Early Anishinaabe Serving Bowl
An early Great Lakes Anishinaabe carved serving bowl in original surface.
Formed from the trunk of a red maple tree, the profile is of a standard utilitarian form with a deeply tapered body terminating in a smaller, sharply cut foot. A hollowed interior is gauge carved by hand with the use of a scorp tool. Thousands of fine rigid tool marks are evident and raised, providing visual evidence of intense hand manufacture.
A small section of tree bark remains on the exterior due to producing a bowl from a 23" thick tree and being of a certain capacitive size while maintaining the required thickness to preserve structural integrity.

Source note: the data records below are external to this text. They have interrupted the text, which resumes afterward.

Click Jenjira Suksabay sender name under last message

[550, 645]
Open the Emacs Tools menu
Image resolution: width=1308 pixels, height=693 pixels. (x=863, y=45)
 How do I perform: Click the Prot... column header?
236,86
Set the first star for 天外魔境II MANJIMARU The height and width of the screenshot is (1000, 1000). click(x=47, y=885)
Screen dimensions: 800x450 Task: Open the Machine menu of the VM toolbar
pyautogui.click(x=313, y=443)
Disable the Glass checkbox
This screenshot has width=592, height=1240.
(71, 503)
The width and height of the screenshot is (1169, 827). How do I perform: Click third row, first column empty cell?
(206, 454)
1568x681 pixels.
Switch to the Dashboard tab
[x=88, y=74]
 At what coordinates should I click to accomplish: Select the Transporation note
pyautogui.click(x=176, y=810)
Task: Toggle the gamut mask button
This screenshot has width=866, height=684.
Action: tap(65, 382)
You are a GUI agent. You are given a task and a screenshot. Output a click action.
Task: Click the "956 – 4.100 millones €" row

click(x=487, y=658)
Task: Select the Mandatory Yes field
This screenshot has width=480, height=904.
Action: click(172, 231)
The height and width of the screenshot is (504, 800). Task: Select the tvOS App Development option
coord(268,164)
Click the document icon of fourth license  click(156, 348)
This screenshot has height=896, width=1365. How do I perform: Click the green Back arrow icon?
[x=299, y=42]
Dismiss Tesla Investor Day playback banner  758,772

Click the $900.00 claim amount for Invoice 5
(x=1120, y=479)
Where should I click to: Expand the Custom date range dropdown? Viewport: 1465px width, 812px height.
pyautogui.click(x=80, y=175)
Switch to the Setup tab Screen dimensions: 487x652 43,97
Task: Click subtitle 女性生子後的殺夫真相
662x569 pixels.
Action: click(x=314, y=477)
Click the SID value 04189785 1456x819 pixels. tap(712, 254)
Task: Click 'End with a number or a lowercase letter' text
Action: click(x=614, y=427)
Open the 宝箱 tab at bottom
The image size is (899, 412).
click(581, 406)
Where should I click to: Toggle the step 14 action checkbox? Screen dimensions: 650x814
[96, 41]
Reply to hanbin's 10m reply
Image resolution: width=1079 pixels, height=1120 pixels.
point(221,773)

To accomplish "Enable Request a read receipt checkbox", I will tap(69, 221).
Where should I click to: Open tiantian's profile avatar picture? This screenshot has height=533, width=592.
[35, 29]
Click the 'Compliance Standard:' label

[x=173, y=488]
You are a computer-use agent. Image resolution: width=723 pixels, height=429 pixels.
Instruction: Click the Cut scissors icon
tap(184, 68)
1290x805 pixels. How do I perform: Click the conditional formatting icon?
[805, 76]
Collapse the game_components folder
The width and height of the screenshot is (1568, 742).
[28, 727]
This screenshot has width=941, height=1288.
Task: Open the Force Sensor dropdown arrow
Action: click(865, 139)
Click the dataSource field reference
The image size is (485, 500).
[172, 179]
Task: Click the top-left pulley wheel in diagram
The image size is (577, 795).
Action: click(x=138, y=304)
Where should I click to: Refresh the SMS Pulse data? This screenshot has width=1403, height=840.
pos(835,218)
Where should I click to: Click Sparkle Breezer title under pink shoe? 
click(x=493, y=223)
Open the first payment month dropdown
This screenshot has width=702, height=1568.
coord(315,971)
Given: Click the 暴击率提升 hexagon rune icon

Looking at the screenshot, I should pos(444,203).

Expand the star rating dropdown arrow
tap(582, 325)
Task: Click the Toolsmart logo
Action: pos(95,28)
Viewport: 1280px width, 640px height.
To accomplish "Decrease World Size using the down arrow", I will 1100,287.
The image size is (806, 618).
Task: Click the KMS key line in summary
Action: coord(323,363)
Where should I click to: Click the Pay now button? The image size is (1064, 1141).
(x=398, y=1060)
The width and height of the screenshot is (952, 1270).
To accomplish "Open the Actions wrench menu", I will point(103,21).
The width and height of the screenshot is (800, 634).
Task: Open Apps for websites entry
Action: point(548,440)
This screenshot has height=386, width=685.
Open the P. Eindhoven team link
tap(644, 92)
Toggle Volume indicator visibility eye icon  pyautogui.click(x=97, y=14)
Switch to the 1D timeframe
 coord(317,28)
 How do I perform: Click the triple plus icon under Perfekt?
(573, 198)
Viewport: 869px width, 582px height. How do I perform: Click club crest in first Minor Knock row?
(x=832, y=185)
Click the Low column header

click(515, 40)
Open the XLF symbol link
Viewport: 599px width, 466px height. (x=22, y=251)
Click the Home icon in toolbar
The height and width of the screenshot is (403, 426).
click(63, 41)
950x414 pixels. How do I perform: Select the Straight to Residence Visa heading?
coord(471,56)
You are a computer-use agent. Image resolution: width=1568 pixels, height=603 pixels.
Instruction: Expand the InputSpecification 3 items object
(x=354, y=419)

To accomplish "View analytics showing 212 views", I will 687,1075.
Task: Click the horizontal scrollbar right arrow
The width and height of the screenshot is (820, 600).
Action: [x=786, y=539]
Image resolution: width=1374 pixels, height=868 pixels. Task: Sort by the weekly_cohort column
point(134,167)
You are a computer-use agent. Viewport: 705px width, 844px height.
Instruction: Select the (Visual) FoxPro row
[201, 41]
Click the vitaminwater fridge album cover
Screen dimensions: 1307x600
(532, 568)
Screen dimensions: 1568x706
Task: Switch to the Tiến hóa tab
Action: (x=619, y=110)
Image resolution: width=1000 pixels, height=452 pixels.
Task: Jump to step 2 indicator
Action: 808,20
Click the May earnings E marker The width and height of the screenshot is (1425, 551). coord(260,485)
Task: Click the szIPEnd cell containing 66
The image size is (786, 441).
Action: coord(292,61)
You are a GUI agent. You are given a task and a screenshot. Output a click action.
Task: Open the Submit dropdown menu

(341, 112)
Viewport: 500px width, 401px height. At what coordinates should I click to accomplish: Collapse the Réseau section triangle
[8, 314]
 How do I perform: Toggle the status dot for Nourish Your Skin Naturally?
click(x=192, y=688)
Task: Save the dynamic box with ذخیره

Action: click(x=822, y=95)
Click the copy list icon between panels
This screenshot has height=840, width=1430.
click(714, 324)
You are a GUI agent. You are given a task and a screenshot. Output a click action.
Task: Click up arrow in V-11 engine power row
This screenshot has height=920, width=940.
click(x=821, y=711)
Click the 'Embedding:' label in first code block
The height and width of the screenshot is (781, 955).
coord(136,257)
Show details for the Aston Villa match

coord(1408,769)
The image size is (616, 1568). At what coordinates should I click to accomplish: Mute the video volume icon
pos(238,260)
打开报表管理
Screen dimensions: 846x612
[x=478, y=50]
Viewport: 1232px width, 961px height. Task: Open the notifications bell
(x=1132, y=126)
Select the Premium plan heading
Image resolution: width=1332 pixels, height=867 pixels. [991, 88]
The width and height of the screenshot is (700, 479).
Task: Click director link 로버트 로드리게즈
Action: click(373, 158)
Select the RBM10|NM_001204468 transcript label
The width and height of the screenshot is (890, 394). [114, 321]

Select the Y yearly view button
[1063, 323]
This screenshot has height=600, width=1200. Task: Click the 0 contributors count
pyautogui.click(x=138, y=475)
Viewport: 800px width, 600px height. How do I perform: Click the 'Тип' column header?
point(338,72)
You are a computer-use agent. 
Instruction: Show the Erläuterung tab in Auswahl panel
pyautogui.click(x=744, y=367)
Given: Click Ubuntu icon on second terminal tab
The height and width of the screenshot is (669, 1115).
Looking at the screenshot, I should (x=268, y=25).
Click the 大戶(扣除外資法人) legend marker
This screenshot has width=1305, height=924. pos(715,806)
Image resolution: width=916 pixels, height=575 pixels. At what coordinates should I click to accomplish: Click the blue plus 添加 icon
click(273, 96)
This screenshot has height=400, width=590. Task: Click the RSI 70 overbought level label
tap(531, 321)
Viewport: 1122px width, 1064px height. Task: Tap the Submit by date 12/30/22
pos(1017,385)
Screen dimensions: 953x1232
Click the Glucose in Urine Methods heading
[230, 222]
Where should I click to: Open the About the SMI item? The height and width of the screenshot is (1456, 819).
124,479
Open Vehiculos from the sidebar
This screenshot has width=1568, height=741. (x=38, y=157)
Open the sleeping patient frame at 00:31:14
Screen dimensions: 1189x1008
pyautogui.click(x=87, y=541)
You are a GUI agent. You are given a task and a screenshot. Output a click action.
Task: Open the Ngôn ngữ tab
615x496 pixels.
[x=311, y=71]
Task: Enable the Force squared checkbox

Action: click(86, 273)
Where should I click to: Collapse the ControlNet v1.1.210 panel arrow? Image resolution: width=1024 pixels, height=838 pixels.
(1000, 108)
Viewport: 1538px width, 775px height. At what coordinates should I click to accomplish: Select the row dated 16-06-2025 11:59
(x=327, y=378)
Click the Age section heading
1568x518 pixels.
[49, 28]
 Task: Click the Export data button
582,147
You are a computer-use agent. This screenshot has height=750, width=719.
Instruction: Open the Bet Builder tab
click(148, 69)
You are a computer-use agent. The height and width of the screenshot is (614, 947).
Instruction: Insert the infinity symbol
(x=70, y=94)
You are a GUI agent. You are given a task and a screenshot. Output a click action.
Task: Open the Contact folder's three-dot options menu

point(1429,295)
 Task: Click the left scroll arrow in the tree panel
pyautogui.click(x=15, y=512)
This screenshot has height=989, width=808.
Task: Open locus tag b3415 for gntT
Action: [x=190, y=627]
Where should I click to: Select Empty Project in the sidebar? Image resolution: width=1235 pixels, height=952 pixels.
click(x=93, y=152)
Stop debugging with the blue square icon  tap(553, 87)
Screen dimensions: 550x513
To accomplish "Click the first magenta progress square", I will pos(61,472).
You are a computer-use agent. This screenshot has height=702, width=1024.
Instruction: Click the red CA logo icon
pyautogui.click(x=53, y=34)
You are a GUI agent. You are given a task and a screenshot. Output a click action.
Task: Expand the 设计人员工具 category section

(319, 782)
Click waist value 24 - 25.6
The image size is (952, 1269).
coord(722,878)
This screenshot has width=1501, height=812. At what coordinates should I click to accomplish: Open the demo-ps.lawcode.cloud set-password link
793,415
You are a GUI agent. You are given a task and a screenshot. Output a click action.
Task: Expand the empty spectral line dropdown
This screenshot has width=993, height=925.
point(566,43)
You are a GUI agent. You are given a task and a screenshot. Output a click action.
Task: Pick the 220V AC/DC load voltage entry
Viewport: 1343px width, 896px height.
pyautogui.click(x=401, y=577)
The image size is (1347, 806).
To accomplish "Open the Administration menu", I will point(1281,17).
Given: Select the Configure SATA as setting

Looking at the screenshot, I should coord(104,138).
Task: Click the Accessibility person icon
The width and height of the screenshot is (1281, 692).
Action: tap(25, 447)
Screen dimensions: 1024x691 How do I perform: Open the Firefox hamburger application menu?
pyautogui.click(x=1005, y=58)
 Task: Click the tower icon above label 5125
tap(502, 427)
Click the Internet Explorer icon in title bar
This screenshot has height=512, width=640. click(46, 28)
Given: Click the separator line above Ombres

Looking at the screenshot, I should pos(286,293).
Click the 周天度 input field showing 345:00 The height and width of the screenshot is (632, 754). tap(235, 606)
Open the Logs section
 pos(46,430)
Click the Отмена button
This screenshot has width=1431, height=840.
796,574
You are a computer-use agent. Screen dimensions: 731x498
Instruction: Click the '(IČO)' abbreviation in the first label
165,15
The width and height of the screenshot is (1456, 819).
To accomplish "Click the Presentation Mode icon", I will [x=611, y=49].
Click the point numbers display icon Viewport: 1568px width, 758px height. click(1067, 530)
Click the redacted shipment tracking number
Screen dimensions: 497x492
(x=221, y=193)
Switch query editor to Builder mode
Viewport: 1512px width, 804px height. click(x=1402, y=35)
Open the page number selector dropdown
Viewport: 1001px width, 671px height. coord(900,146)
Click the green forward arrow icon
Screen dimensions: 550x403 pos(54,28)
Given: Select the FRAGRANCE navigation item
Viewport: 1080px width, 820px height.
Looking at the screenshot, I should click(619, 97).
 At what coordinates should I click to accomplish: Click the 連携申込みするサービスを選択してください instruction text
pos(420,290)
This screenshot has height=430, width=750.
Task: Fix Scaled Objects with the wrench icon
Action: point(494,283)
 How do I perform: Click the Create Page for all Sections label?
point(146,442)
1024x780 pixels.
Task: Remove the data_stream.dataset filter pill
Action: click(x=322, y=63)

Another surviving example with a flat rim and sharply tapered body is identical in manufacture and survives in the National Museum of the American Indian, collected directly from reservation by notable anthropologist Fredrick Johnson and coming directly from Ansishinaabe tribal areas during one of his several Heye Foundation sponsored trips to Canada.
Survives in an overall excellent state of condition, exhibiting a small shrinkage crack (shown) being consistent with age, structural design, and use. A wonderful example of handcraft with impressive and simplistic form boasting its size at an impressive 23" in diameter with a full inch of shrinkage.
Great Lakes Anishinaabe in origin, Parry Island, ON. Ca. 1780-1830. 23"W x 6"T.